I have no idea what was happened.
Good job.
Great problem 😃
Thank you! Glad you liked it!
@ThePhantomoftheMath Actually I wanted to say that why don't you try to make some shorts out of these long videos?
It will really help grow the channel as you could reach more viewers 📈👍
@@BhumanBudhiraja I'm not very big fan of shorts...but...yeah maybe I'll do that...I will definitely consider your advice on that. Thanks!
Thank you ❤
Geometric solution is lovely, THX
Thank you! I'm glad you like it!
Great sir, really great!!!
Ty sir!
At 1:10, designate the point where the arc intersects the line through CD as point E. Construct OA and OB. We note that sector OAE is 1/6 of the circle's area and OBE 1/12. We can find the red area by computing the area of sector OAE and deducting the areas of ΔOAC and the black area bounded by BD, DE and arc BE. That black area is the area of sector OBE less the area of ΔOBD. So the red area is area (sector OAE - ΔOAC - (sector OBE - ΔOBD)) = sector OAE - sector OBE - ΔOAC + ΔOBD. As found in the video, ΔOAC and ΔOBD are congruent, so they cancel out. Sector OAE - sector OBE is sector OAB, or 1/12 the area of the circle, = (1/12)πr² = (1/12)π(6²) = 3π, as The Phantom of the Math also found.
Very nice!
@@ThePhantomoftheMath Thank you!
I just set up a triangle and a rectangle of the red area, using standard trig and geometry. Got those areas. Then added the amount from the segment area of sector AOB. ( the space between the chord and the arc AB of sector AOB . As I say, I added up everything and the total came to 9.39. Pretty damn close to suggested solution. Short and sweet.
Great job!!!
I did the same thing. Simple is better
Great method. good job
If you end up using trig sub, why not just do a polar integral from the start?

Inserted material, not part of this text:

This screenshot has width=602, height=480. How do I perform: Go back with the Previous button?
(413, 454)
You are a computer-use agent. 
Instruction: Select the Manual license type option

That's a great question! I figured that most people would take the polar approach, so I wanted to go a bit unconventional and explore another method. That's why I mentioned in the video that there are many different ways to solve this problem-just to show the versatility of approaches in math.
Nice video
Thank you! Glad you like it!
9.425
Draw a line from the circle's center to the outer side of the largest height of red shaded to form a 60-30-90 right triangle AOC.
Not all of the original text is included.